Research progress on ferroptosis of placental cells in recurrent spontaneous abortion

doi:10.3969/j.issn.1674-8115.2025.10.014

Abstract

Abstract:

Recurrent spontaneous abortion (RSA) is a pregnancy complication with a complex etiology that seriously threatens the fertility and physical and mental health of women of childbearing age. As the main component of the maternal-fetal interface, the placenta plays a central role in maternal and fetal health during pregnancy, and its dysfunction is closely associated with the development of RSA. Iron homeostasis is essential for supporting maternal needs, placental function, and fetal development. In recent years, ferroptosis, a novel form of cell death triggered by iron overload and the accumulation of lipid peroxides, has garnered increasing attention regarding its regulatory mechanisms in the physiological and pathological processes of the female reproductive system. Ferroptosis has been confirmed to correlate with placental pathology and to influence the pathogenesis of RSA. The placenta plays a crucial role in regulating iron transport.
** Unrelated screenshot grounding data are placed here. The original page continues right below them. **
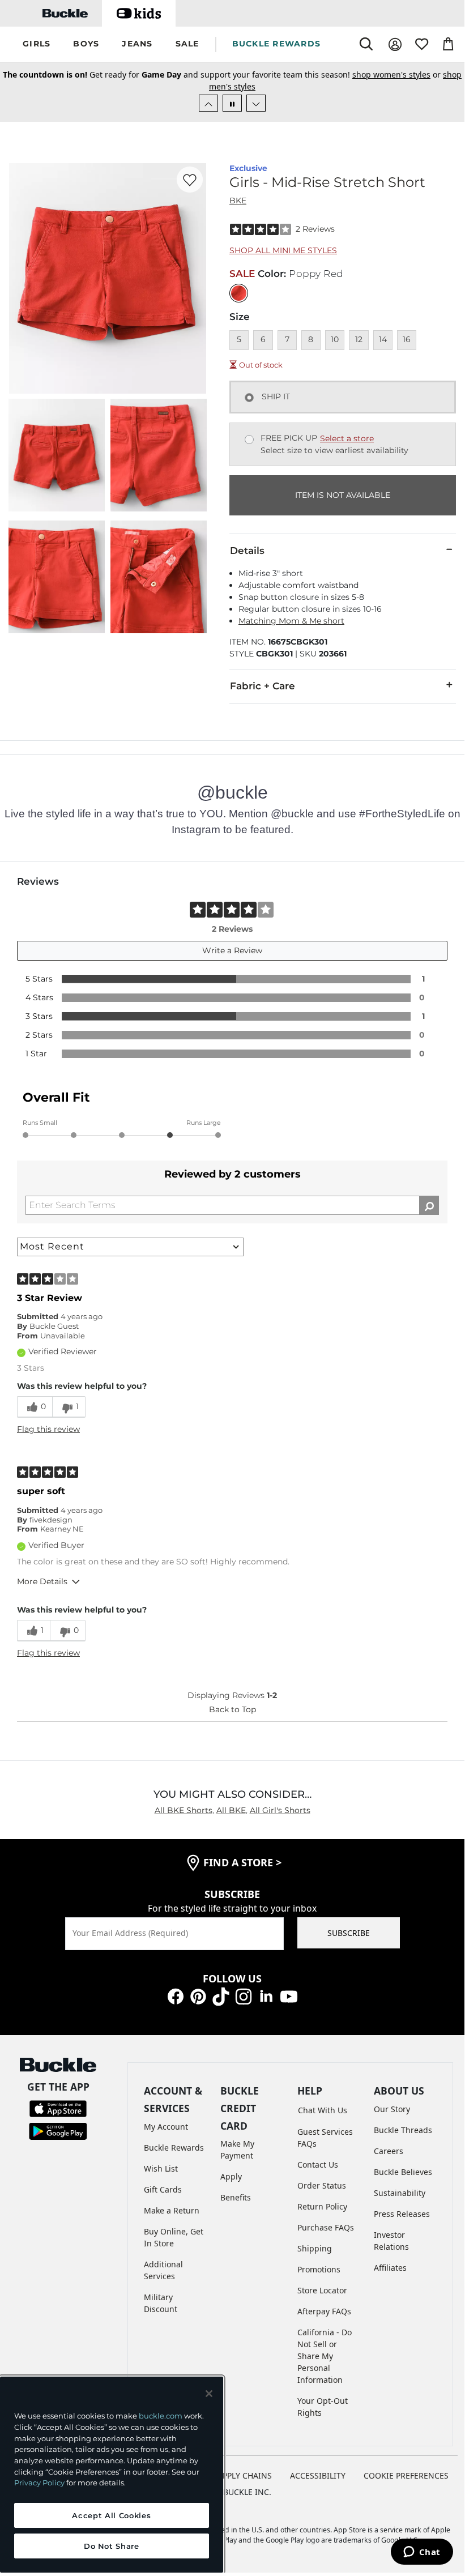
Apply (231, 2176)
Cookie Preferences (406, 2475)
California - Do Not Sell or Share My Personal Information (324, 2356)
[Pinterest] (198, 1995)
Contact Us (317, 2164)
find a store (242, 1862)
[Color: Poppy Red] (238, 293)
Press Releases (402, 2213)
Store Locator (322, 2290)
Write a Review (232, 950)
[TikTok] (221, 1995)
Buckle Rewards (174, 2147)
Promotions (318, 2269)
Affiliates (390, 2267)
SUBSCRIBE (348, 1932)
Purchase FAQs (325, 2227)
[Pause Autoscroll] (232, 103)
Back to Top (232, 1709)
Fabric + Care (262, 686)
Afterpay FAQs (324, 2311)
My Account (166, 2126)
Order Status (321, 2185)
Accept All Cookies (111, 2515)
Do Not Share (111, 2546)
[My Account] (395, 44)
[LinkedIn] (266, 1995)
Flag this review (48, 1429)
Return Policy (322, 2206)
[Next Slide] (256, 103)
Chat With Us (322, 2110)
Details (247, 550)
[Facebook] (175, 1995)
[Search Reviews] (429, 1205)
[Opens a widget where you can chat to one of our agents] (421, 2553)
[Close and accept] (209, 2393)
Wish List (161, 2168)
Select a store (347, 438)
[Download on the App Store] (58, 2107)
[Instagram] (243, 1995)
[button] (36, 44)
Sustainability (399, 2192)
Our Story (392, 2109)
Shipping (314, 2248)
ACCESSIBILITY (317, 2475)
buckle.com (160, 2415)
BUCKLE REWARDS (276, 44)
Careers (388, 2151)
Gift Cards (163, 2189)
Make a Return (171, 2210)
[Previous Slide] (208, 103)
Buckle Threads (403, 2130)
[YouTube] (289, 1995)
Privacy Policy (39, 2482)
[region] (111, 2475)
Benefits (235, 2197)
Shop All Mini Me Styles (283, 250)
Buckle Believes (403, 2171)
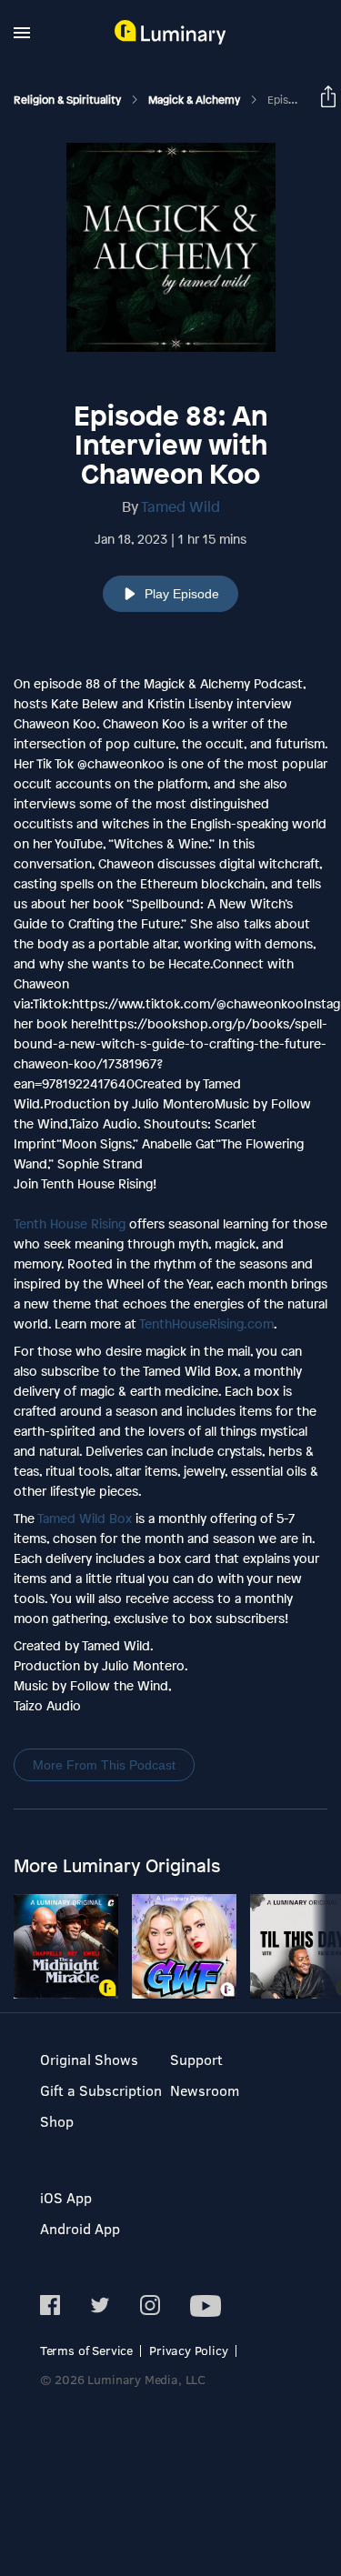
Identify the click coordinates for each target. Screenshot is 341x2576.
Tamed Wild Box (84, 1518)
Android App (80, 2228)
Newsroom (204, 2090)
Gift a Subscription (101, 2090)
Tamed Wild (180, 506)
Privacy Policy (188, 2350)
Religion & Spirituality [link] (69, 100)
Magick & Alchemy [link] (195, 100)
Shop (57, 2120)
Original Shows (89, 2059)
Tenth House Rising (69, 1223)
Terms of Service (86, 2350)
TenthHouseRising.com (206, 1323)
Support (196, 2059)
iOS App (66, 2197)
This paper systematically reviewed the mechanisms of ferroptosis in placental cells and its involvement in the pathogenesis of RSA by affecting trophoblast cell function, causing decidualization disorders, inducing angiogenesis defects, and the potential of ferroptosis-related molecules in the treatment of RSA was analyzed, with the aim of providing research directions for improving the pregnancy outcomes in patients with RSA.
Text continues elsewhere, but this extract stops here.